By Zarina Holmes
We could barely keep up with the meteoric rise of Luca Sage. Last year alone he won the KL Photo Awards 2011, LPA Portraiture Awards 2011 and ‘Best in Show’ at Foto8 Summershow 2011. The multiple award-winning photographer shares his thoughts on what makes a great visual storyteller. He said: “Never stop trying different ways of seeing, but above all try to slow down.”

Bread boy in Malawi. Photo © Luca Sage.
Q. You have steadily won a few leading photography awards recently, especially on your portraiture work. How do you describe your style and influences?
In some ways I think my work is quite clinical with its composition, I seem to have a dislike for disorder. Conversely, my locations are anything but clinical, I tend towards cultures and countries that are relatively less homogenised by global culture.
Regarding influences, I find it hard to pin it down to one or two photographers or mediums, I think I’ve been influenced by everything I’ve ever seen and done, not just the photographers I have studied. A thread running through my work my response to the negativity that mass media and press has on people’s belief of other cultures.
Mass Media has a very powerful and lasting affect on people’s opinions of what is going on in the world. If viewers only ever see footage of starving African children or wild elephants then it stamps a cultural view in their subconscious.
Hopefully my portraits give a different view to one the mass media portrays. My portraits are positive portrayals engaging with the sitter as an individual but at the same time I now realise it is as much about them as it is about me. I’m in control of what and who I portrait, just like the Media are in control of what footage they want us to see.
Q. How does a photographer achieve consistency in style? How do you balance between commercial demand and retaining your unique photography signature? I think you have successfully arrived at this point.
It is not a simple matter but I think my eye is now trained to see in a certain way. In a sense, it is like peeling back the layers until I get to see what I want. I de-clutter the immediate World around me, trying to express the essence of what I feel. I can’t say it is the essence of what the sitter feels, as I can never truly know that.
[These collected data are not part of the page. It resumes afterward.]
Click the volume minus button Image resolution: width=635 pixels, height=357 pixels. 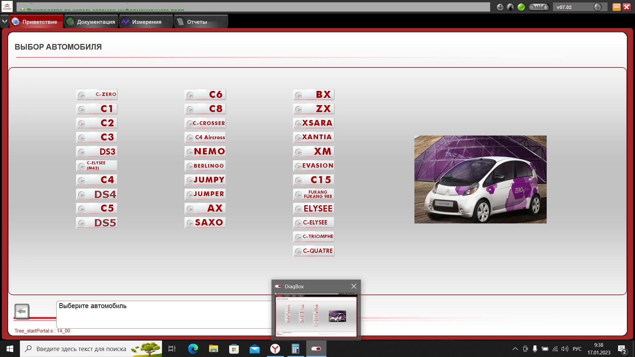pos(532,7)
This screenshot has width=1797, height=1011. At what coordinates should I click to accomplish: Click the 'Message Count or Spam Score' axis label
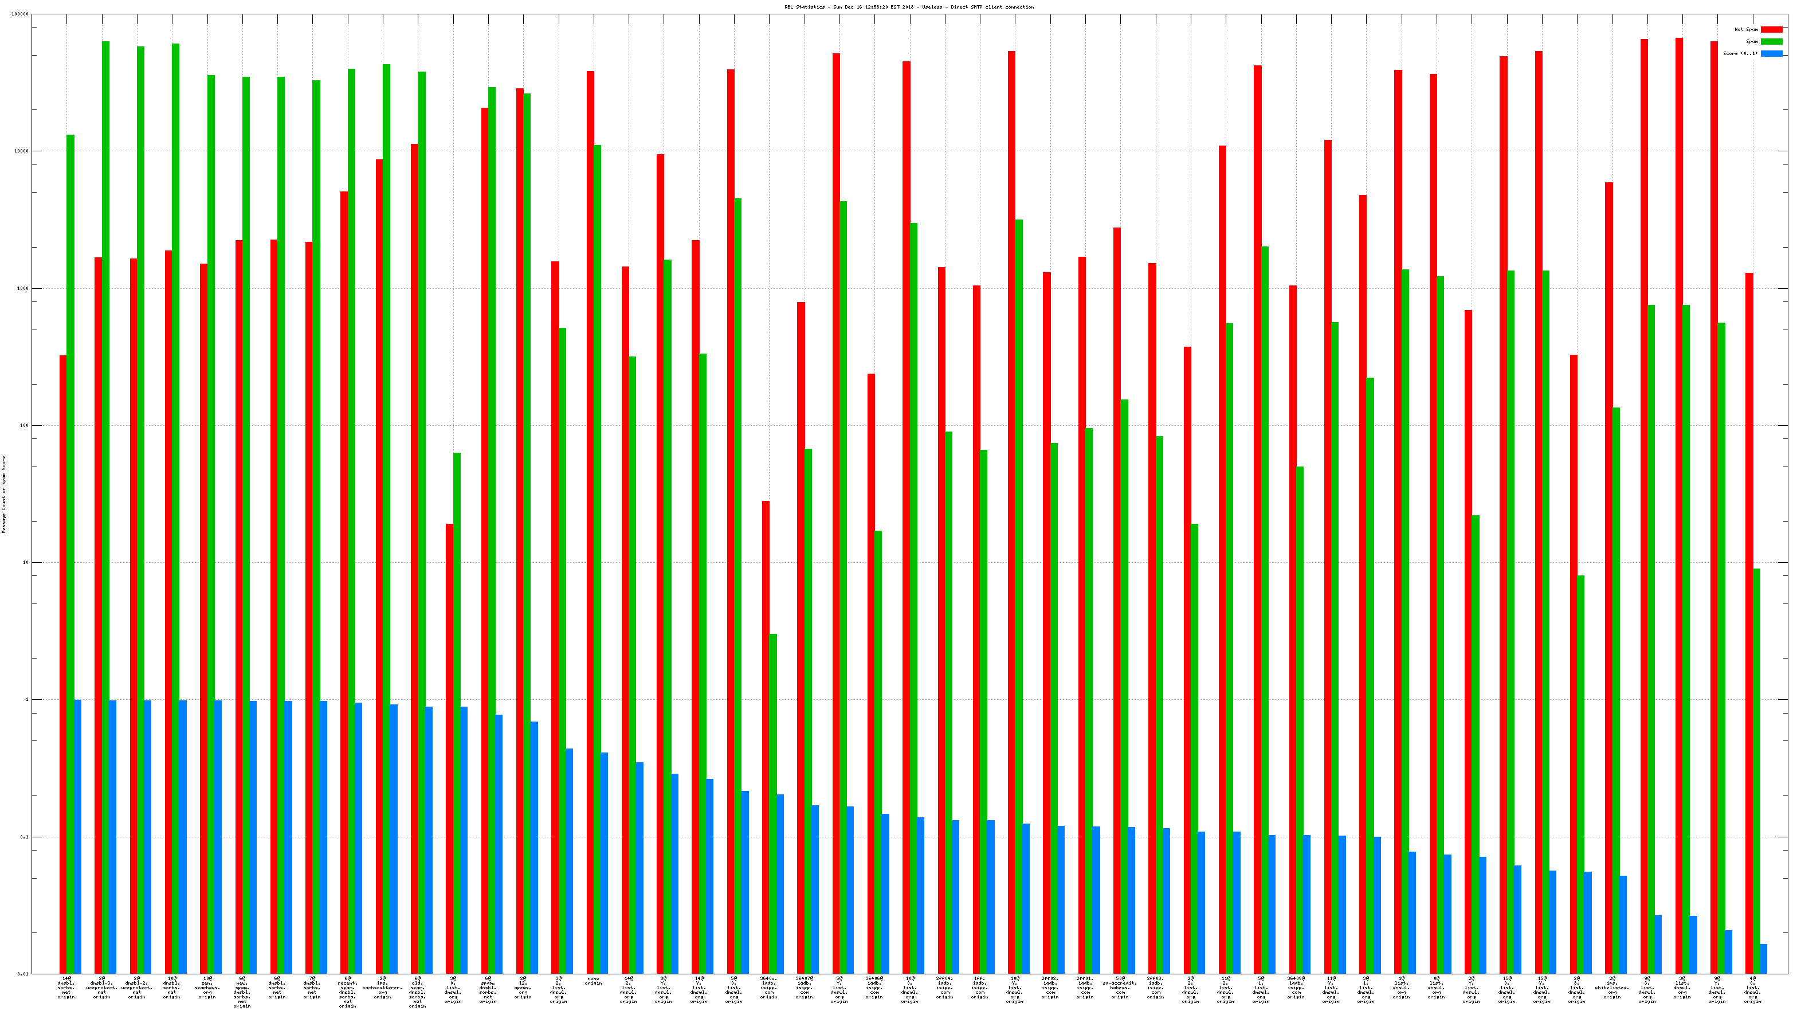click(3, 494)
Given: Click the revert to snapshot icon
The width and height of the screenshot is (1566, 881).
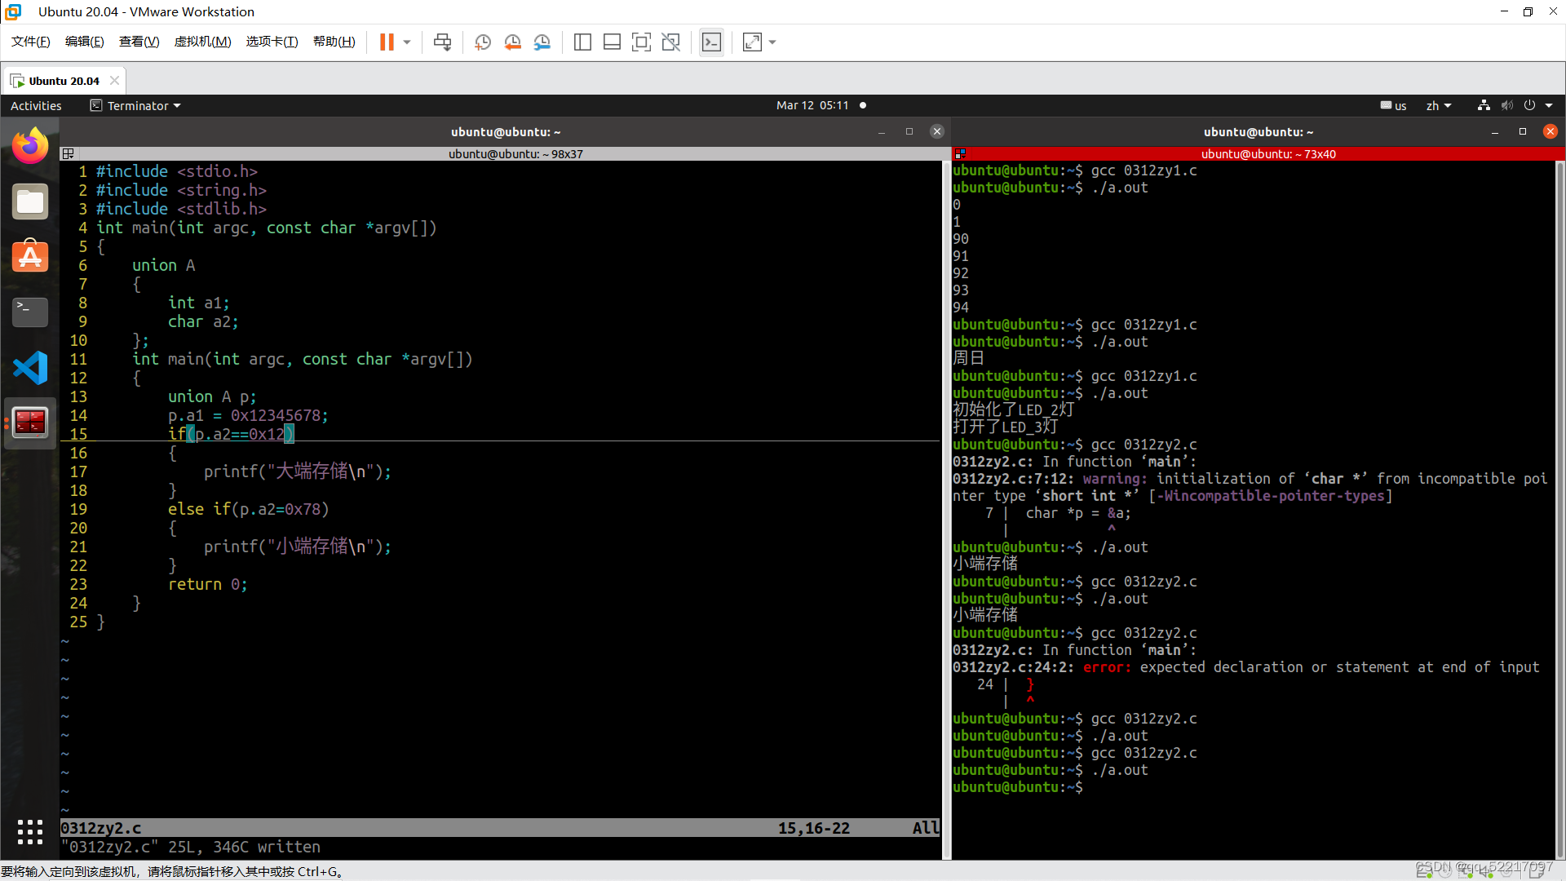Looking at the screenshot, I should coord(512,42).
With my personal work it is easier because I have more control over when and where I shoot, I don’t see that as work at all. With commercial demands, I adapt my work into the brief, it hopefully ends up as being something to be appreciated by more than just other photographers, which is probably a good thing.
Q. You have been working in Ghana and Cote d’Ivoire. I like the fact that many of your images of these countries are positive and expose the beautiful side. Do you think there are too many heavy depictions of Africa and the third world in photography?
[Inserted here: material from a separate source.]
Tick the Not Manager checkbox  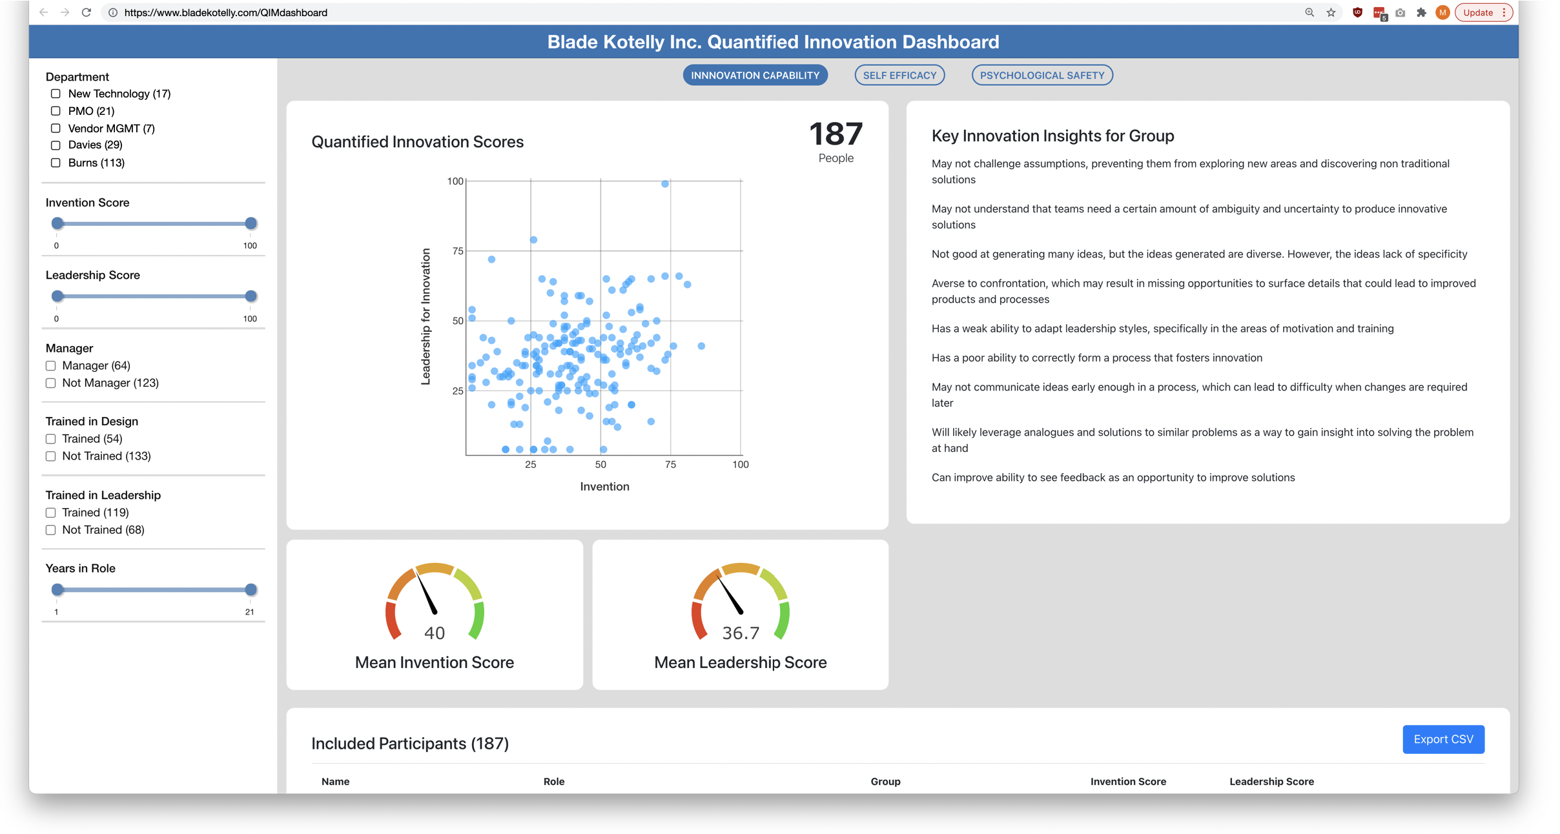(50, 383)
Yes, I certainly do. I can instantly call to mind a plethora of images that have become the norm for representing ‘Africa’. It is an impossible task first of all because Africa is many different countries, religions, people and societies.
Secondly, our view of Africa in the West is filtered through two broad avenues, one being the ‘Africa needs our help’ view and the other being the ‘Sunset Savannah Safari’ landscapes. Contemporary photography is now contributing to a change in this narrow view and it is not a moment to soon in my opinion.

Multiple award-winning Ivory Coast United. Photo © Luca Sage.
Q. Sojournposse uses digital anthropology observation to inform our multimedia storytelling. You are also a social anthropologist. How does that discipline inform your storytelling?
“Anthropology holds fascination for many people, with good reason: its subject matter is no less than the entire range of human experience.” – Harris.
One of the first times I showed my book to a picture editor, I said that I had previously studied Social Anthropology but didn’t want to become one after I’d graduated. He laughed and replied: “But I can see it through all of your work, it is all still there”. It is embedded in my thought process so much that I don’t even notice it so much.
I think the biggest lesson it has taught me is respect. Respect for the differences we have but highlighting we are all the same, we are all human, we all have feelings and emotions.
Q. Any advice on how to be good at portraiture, or photography in general?
That’s a good question. You never stop learning, which is why photography has such a hold on photographers. We certainly aren’t in it for the money.
Never stop trying different ways of seeing, but above all try to slow down. If you are driving a car and want to concentrate on the view outside you have to stop, step out of the car and really look. Nobody ever sees something fully at 70mph.
Of course this is easier if you are shooting personal work than if you are on assignment and have only 5 minutes to nail the shot. But even then it is better to have 5 great shots than 50 average shots. Above all, follow your heart. It really is how you produce your best shots.